Ebû Nasr
El-Farabi’ye göre mutlu olmanın temel sırrı aklın mahareti ile nazari ilimlere
sahip olmak, yani varlığın hakikatini kavramak gerekir. İnsan akli yetilerini
kullanarak her şeyin hikmetini bulabileceği, peygamberlerin vahiy aldığı faal
akla, ki Farabi buna “Cebrail” der, ulaşabilir. Faal akla ulaşan kişiler hikmet
sahibi kişilerdir.
Ancak bir insanın
faal akla ulaşması için nazari erdemleri elde etmesi yeterli değildir.
Mutluluğa ulaşmak için elde edilen teorik ilimdeki en yararlı şeyleri keşfedebilmek
için fikri erdeme ihtiyaç vardır.
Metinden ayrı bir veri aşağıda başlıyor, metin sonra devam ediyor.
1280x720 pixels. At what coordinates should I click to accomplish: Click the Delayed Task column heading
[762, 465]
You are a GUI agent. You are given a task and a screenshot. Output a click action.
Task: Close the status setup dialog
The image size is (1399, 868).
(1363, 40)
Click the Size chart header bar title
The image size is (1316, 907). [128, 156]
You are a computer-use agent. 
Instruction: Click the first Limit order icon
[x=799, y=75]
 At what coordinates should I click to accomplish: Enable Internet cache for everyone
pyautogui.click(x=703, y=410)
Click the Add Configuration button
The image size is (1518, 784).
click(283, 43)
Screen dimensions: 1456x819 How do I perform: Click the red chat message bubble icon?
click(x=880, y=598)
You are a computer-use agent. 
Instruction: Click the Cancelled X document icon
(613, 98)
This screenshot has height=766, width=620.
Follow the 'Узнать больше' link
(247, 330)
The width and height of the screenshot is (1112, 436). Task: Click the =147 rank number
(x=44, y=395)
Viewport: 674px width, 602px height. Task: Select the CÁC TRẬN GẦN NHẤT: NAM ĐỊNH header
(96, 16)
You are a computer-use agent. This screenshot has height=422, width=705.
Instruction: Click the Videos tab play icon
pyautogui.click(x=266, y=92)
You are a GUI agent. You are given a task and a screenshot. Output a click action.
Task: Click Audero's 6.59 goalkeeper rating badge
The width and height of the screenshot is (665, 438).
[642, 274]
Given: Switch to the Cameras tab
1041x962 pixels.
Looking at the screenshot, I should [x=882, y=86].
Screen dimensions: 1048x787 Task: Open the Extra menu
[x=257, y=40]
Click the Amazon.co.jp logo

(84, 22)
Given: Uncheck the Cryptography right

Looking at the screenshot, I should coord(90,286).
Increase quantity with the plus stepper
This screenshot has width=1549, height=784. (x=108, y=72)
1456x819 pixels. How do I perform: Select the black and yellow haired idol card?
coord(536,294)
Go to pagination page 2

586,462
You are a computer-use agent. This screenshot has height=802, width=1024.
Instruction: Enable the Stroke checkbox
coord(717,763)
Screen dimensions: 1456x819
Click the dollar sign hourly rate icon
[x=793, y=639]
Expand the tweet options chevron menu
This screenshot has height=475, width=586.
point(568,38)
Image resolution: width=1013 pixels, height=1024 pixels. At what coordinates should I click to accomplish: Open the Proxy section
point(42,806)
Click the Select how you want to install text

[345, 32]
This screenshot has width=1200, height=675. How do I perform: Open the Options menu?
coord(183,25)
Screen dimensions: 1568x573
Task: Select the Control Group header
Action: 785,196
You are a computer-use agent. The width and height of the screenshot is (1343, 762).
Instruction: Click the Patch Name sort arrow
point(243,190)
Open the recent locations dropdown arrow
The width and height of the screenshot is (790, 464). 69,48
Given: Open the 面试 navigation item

Peki en yararlı olan şey nedir ve fikri erdem
en yararlı olan şeye nasıl karar verecektir? Bu noktada ahlaki erdem devreye
girer ve fikri erdemin mutluluğa ulaşma yolunda en faydalıyı seçmesine yardımcı
olur.
Tilkinin kurnaz,
yılanın sinsi olması gibi insanların da doğuştan yatkın olduğu melekeleri, yani
doğal erdemleri vardır. İnsanlar bu tabii erdemleri sınayarak iradi erdem
haline getirebilir. Bu tabii erdemleri ahlaki erdemle birleştiren insanlar
mutluluğa ulaşabilecek üstün potansiyelli kişilerdir.
Ancak insanların
çoğu için bu durum geçerli değildir. Bu durumda özel potansiyele sahip, nazari
ve ahlaki erdemlerle mutluluğu hazanan bu insanların toplumda bunu
gerçekleştirmesi gerekir ki bunun da iki yolu vardır; Öğretim ve eğitim.
Öğretmek nazari
erdemleri, eğitmek ahlaki erdemleri meydana getirir. Farabiye göre eğitim ve
öğretim de herkes için aynı şekilde değildir. Teorik ilimleri anlayacak
kapasitede olan zümre “hass” zümredir ve bu zümreye teorik ilimler anlatılarak
öğretilebilir. Teorik ilimleri anlayamayacak
olan zümreye ki bu zümre “avam’dır” ve çoğunluğu teşkil eder, mutluluğa giden
yol sembolleştirerek ikna yöntemi ile anlatılır.
Farabi’ye göre
mutluluğu cismaniyet, mal mülk, şan şeref gibi farklı şeylerde arayan
insanların nefsi hastalıklı nefistir ve bu nefisler öldükten sonra yok olup
gideceklerdir.
Farabi hastalıklı
nefislerin öldükten sonra yok olup gittiğini iddia ettiği için ehli sünnet
uleması tarafından şiddetli eleştirilere maruz kalmış, hatta küfre düşmekle
itham edilmiştir.
Farabi’nin “Cebrail”
dediği faal akla filozofların felsefe ile peygamberlerin vahiy ile ulaşmasını
(ittisal) iddia etmesi Farabi’nin kendini peygamberden büyük gördüğü iddiasına
neden olsa da aynı görüşte olmayan islam alimleri de mevcuttur. İbn-i Sina,
Farabi’nin bu görüşünü peygamberlerin faal akla ulaşması için filozoflar gibi akli
melekelerini kullanmalarına gerek olmadığını, peygamberlerin seçilmiş kişiler
oldukları için doğuştan faal akla ulaşma konusunda istidad sahibi olduklarını
şeklinde açıklayarak geliştirmiştir.
Doğrusunu Allah
bilir.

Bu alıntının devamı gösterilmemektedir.